### Activity
Please write out every entry below, word for word.
--------------------------------------------------
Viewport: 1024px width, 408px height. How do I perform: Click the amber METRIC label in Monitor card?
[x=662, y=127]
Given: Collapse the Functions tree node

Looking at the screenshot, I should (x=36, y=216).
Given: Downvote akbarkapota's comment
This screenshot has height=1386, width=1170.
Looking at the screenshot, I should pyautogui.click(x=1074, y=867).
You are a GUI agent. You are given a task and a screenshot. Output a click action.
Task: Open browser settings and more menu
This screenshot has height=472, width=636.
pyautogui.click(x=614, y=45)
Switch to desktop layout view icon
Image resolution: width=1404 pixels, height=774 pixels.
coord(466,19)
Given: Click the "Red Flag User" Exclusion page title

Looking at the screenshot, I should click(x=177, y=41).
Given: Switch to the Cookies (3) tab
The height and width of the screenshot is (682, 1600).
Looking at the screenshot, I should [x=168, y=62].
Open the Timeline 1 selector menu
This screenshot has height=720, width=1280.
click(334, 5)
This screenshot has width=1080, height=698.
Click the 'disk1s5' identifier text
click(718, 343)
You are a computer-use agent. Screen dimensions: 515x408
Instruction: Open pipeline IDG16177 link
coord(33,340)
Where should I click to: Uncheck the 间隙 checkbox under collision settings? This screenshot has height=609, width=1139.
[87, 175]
--------------------------------------------------
### Written solution
Viewport: 1024px width, 408px height. How do I perform: Click the amber METRIC label in Monitor card?
[x=662, y=127]
Given: Collapse the Functions tree node

Looking at the screenshot, I should (x=36, y=216).
Given: Downvote akbarkapota's comment
This screenshot has height=1386, width=1170.
Looking at the screenshot, I should pyautogui.click(x=1074, y=867).
You are a GUI agent. You are given a task and a screenshot. Output a click action.
Task: Open browser settings and more menu
This screenshot has height=472, width=636.
pyautogui.click(x=614, y=45)
Switch to desktop layout view icon
Image resolution: width=1404 pixels, height=774 pixels.
coord(466,19)
Given: Click the "Red Flag User" Exclusion page title

Looking at the screenshot, I should click(x=177, y=41).
Given: Switch to the Cookies (3) tab
The height and width of the screenshot is (682, 1600).
Looking at the screenshot, I should [x=168, y=62].
Open the Timeline 1 selector menu
This screenshot has height=720, width=1280.
click(334, 5)
This screenshot has width=1080, height=698.
Click the 'disk1s5' identifier text
click(718, 343)
You are a computer-use agent. Screen dimensions: 515x408
Instruction: Open pipeline IDG16177 link
coord(33,340)
Where should I click to: Uncheck the 间隙 checkbox under collision settings? This screenshot has height=609, width=1139.
[87, 175]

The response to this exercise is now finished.